Twenty-two per cent of home buyers spent more than they had budgeted for when buying property, according to a survey by ME, an independent bank which is owned by industry superfunds.
The survey of 1,000 home buyers, which was completed in March 2018, found that of those who went over budget, nearly half – 46 per cent – exceeded it by $30,000 or more. Nearly one third – 30 per cent – exceeded their budget by $50,000 or more, and 10 per cent spent more than $150,000 over their budgeted amount.
The survey respondents said the over-spent because:
- they fell in love with the property (52 per cent)
- they underestimated the budget required (28 per cent)
- they were impatient (20 per cent)
- their agent underquoted (15 per cent), and
- they were swept up in a bidding war (12 per cent).
Two-thirds – 64 per cent – of the respondents said they had suffered negative consequences, such as emotional stress and being able to spend less, as a result of overspending on property.
ME Head of Home Loans, Patrick Nolan, said, “It’s important to stick to your spending limits.”
“There are two points during the home buying process where you need to get it right.
“The first is when you calculate what you can borrow and while your bank is legally obligated to only lend an amount you can afford to repay over the life of the loan, including at a higher interest rate, it’s your responsibility to ensure the information you provide them, particularly your expenses, is accurate, so they can make an accurate long-term assessment.

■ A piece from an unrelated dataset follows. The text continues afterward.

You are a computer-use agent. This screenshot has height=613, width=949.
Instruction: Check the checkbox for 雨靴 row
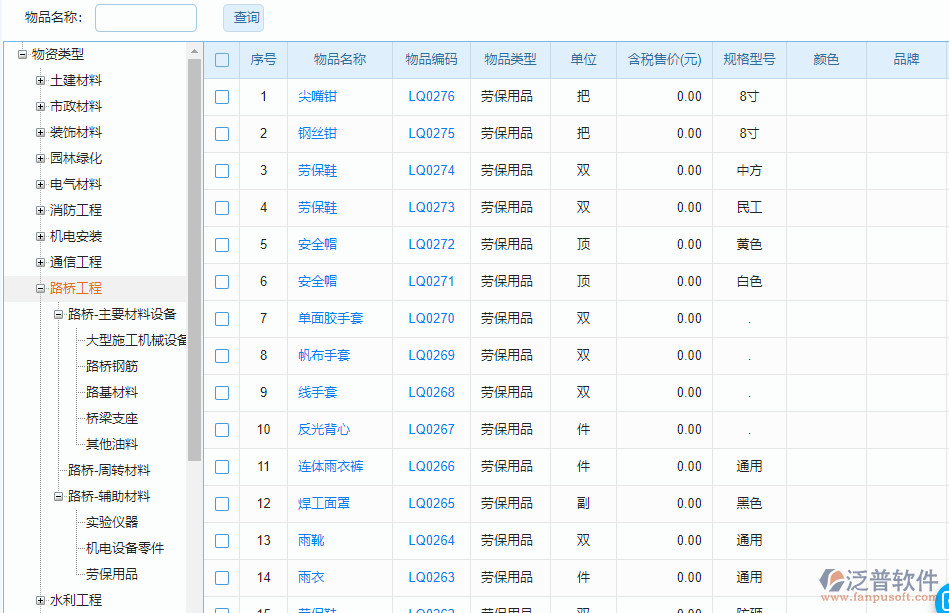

“The second point is at the moment of purchase where it’s the responsibility of the buyers to remain within their set spending limit, particularly if that limit is based on the maximum amount that can be borrowed from the bank.”
The survey also showed how respondents remained within their spending limits: by remaining patient, avoiding auctions, buying a home in cheaper area, and buying a smaller house.